**Input material:**
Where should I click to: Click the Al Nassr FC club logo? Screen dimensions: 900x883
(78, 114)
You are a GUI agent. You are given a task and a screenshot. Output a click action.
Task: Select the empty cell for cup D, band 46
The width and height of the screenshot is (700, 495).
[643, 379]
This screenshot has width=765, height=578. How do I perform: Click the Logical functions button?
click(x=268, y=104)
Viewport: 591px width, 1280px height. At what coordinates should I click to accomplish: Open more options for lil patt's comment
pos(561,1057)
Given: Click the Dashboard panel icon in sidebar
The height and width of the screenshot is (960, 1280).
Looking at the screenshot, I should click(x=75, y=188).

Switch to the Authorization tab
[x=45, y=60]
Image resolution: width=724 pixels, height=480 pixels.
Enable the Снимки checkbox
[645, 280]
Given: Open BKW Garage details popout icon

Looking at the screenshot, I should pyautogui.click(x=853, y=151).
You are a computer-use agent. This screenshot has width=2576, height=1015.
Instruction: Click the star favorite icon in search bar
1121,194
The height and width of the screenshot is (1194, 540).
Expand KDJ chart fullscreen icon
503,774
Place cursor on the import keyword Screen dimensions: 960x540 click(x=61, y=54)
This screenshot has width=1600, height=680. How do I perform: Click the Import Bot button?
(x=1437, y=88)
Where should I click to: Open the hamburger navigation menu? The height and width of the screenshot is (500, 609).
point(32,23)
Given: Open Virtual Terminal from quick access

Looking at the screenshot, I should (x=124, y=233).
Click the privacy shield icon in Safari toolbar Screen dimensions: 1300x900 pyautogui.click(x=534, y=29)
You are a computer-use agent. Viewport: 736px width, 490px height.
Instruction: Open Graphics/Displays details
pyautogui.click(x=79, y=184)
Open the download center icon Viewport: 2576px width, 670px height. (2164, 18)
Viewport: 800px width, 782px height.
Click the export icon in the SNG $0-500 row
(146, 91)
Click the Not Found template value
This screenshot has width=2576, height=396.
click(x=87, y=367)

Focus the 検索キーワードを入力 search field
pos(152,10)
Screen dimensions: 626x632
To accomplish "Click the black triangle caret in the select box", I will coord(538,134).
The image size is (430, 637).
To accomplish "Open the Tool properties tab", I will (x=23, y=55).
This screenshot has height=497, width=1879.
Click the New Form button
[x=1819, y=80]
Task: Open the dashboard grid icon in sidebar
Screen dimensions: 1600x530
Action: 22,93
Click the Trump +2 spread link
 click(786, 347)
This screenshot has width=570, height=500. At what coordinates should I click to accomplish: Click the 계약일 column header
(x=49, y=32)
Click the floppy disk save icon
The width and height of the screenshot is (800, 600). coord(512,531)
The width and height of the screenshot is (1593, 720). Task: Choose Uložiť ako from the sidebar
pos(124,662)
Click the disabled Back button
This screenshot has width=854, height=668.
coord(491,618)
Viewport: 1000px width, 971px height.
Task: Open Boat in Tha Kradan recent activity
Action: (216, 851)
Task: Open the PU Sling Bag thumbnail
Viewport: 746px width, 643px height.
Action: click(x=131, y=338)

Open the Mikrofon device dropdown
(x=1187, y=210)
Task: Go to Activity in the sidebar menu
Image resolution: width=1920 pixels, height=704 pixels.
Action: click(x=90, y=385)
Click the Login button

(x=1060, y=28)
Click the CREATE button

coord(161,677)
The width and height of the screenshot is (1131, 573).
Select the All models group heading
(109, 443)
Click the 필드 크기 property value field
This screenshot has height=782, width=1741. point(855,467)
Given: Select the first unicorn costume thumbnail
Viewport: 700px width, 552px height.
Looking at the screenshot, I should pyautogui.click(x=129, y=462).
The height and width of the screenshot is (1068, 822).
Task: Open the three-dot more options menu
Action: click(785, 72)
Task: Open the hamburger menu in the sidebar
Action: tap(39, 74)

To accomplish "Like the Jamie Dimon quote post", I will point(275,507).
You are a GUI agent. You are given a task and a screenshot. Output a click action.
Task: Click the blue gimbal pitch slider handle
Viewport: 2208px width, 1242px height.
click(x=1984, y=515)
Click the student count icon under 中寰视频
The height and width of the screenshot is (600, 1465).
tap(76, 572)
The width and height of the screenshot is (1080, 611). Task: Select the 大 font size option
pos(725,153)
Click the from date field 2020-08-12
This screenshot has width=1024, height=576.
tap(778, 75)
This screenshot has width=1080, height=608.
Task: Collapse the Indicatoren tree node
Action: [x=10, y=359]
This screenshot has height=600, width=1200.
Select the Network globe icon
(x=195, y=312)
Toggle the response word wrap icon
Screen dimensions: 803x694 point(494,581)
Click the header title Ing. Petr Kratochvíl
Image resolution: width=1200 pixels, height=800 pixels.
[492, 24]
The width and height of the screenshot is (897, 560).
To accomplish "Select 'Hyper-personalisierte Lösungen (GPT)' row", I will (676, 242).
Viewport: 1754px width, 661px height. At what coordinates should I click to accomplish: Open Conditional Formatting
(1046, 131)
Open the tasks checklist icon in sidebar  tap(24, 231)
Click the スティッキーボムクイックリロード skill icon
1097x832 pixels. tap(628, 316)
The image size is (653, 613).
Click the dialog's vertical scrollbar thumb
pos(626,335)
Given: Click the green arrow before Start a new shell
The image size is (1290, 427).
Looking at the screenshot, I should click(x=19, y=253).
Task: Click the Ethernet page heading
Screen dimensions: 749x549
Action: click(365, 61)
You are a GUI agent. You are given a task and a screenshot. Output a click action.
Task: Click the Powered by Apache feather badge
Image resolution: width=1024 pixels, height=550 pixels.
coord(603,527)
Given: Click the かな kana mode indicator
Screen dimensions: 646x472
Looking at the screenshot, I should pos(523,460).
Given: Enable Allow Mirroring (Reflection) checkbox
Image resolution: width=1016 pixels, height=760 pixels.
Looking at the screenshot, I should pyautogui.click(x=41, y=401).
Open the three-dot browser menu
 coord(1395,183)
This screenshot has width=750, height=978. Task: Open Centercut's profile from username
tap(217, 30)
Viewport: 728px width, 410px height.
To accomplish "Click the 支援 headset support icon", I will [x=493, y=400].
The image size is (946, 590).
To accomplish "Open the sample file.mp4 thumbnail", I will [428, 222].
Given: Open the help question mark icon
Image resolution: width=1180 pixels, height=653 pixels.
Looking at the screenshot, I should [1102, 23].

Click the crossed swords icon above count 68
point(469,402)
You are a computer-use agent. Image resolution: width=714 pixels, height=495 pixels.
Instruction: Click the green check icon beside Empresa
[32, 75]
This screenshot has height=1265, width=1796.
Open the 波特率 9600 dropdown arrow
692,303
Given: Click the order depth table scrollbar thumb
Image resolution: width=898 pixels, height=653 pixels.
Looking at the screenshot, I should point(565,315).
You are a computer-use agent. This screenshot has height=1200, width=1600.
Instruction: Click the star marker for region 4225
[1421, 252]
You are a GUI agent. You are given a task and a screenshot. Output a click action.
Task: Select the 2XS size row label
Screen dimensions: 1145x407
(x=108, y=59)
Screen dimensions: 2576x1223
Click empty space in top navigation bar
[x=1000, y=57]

**What the exercise asks:** Taking the records above, retype every line from the one with "Click the スティッキーボムクイックリロード skill icon" down to the one with "You are a computer-use agent. Image", exactly and with nothing else.

**Expected answer:**
Click the スティッキーボムクイックリロード skill icon
1097x832 pixels. tap(628, 316)
The image size is (653, 613).
Click the dialog's vertical scrollbar thumb
pos(626,335)
Given: Click the green arrow before Start a new shell
The image size is (1290, 427).
Looking at the screenshot, I should click(x=19, y=253).
Task: Click the Ethernet page heading
Screen dimensions: 749x549
Action: click(365, 61)
You are a GUI agent. You are given a task and a screenshot. Output a click action.
Task: Click the Powered by Apache feather badge
Image resolution: width=1024 pixels, height=550 pixels.
coord(603,527)
Given: Click the かな kana mode indicator
Screen dimensions: 646x472
Looking at the screenshot, I should pos(523,460).
Given: Enable Allow Mirroring (Reflection) checkbox
Image resolution: width=1016 pixels, height=760 pixels.
Looking at the screenshot, I should pyautogui.click(x=41, y=401).
Open the three-dot browser menu
 coord(1395,183)
This screenshot has width=750, height=978. Task: Open Centercut's profile from username
tap(217, 30)
Viewport: 728px width, 410px height.
To accomplish "Click the 支援 headset support icon", I will [x=493, y=400].
The image size is (946, 590).
To accomplish "Open the sample file.mp4 thumbnail", I will [428, 222].
Given: Open the help question mark icon
Image resolution: width=1180 pixels, height=653 pixels.
Looking at the screenshot, I should [1102, 23].

Click the crossed swords icon above count 68
point(469,402)
You are a computer-use agent. Image resolution: width=714 pixels, height=495 pixels.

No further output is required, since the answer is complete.